→ Excerpt:
•••••

In the May 2025 case, Indian officials claimed that the “force of Indian arms” compelled Pakistan to cease hostilities, framing the outcome as evidence of military superiority and doctrinal success. Pakistan, however, declared that it had established a new “redline of strategic conventional deterrence,” asserting its ability to counter India effectively. Both states produced the outcome as victory for particular audiences by selectively emphasizing certain features of an ambiguous situation. For both states, victory narratives performed the political work through which de-escalation became possible. Pakistan highlighted early successes, particularly claims of downing Indian aircraft, including Rafale jets, as evidence of restored deterrence. India, in contrast, emphasized later strikes on Pakistani airbases and infrastructure, framing them as proof of escalation dominance. The sequencing of the conflict—with early Pakistani successes followed by later Indian operations—made it possible for both sides to construct credible but selective narratives of victory. This suggests that such “mutual success” outcomes may depend on the specific trajectory of a crisis and may not be replicable in all future conflicts.

Policy Implications
If narrative management is central to escalation control, then crisis stability depends not only on military capabilities, but also on discursive strategies.

•••••

→ Information shown:
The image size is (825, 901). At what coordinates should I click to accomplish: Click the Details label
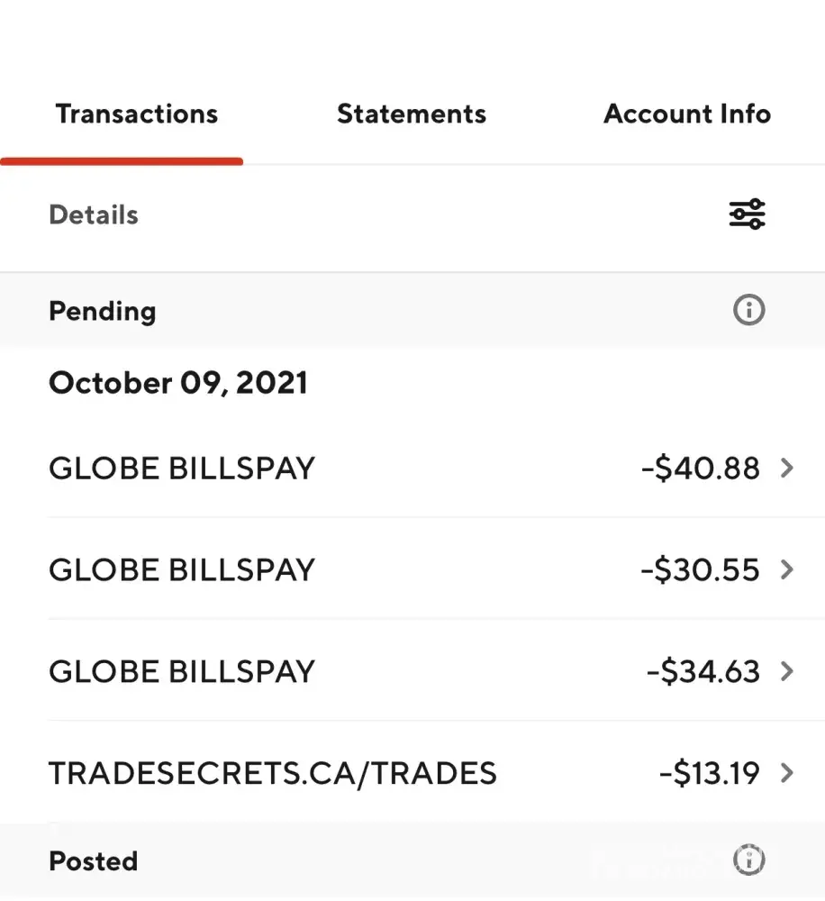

•••••

→ Required tasks:
1) Using the excerpt on the May 2025 India–Pakistan crisis, answer these:
(a) What did Pakistan declare it had established?
(b) Which later actions did India emphasize as proof of escalation dominance?
(c) Under "Policy Implications," crisis stability depends on military capabilities and on what else?
2) Carry on the excerpt on the May 2025 India–Pakistan crisis, starting right after its last sentence.
The material plays no part in this work.

→ The replies:
1)
(a) A new "redline of strategic conventional deterrence."
(b) Strikes on Pakistani airbases and infrastructure.
(c) Discursive strategies.

2)
There is a need to extend the institutionalization of crisis communication beyond existing military-to-military mechanisms to cover the informational and narrative dimensions of crisis dynamics. The existing Director General of Military Operations (DGMO) hotline and related mechanisms were designed for a crisis environment in which military signaling was the primary mode of communication and in which the informational environment was relatively sparse. The May 2025 crisis demonstrated that military signaling now operates within, and is partially constituted by, a dense, high-speed informational environment in which competing narratives circulate faster than official communications can be formulated. Real-time fact-checking mechanisms and agreed protocols for the public communication of ceasefire terms deserve serious policy attention.
While there are incentives for cooperation in managing escalation risks, both sides also benefit from competing in the informational domain. Narrative dominance can shape international opinion and perceived deterrence credibility. It also helps in gaining domestic legitimacy for the ruling elite in each respective government. As a result, full cooperation on narrative control is unlikely. Instead, more limited forms of coordination, such as agreements on ceasefire communication or mechanisms to prevent misinformation during crises, may be more feasible.
The May 2025 crisis underscores the need to address the domestic audience dimension of crisis communication. Escalation thresholds in South Asian crises are shaped not only by the strategic calculations of leaders, but by the political constraints imposed by domestic publics whose expectations have been shaped by prior discursive constructions of the adversary and of national identity. Policymakers require pre-crisis planning for narrative exit strategies that preserve domestic political viability while enabling de-escalation. This requires, in turn, closer integration between military and political leadership in crisis communication planning.
“If narrative management is central to escalation control, then crisis stability depends not only on military capabilities, but also on discursive strategies.”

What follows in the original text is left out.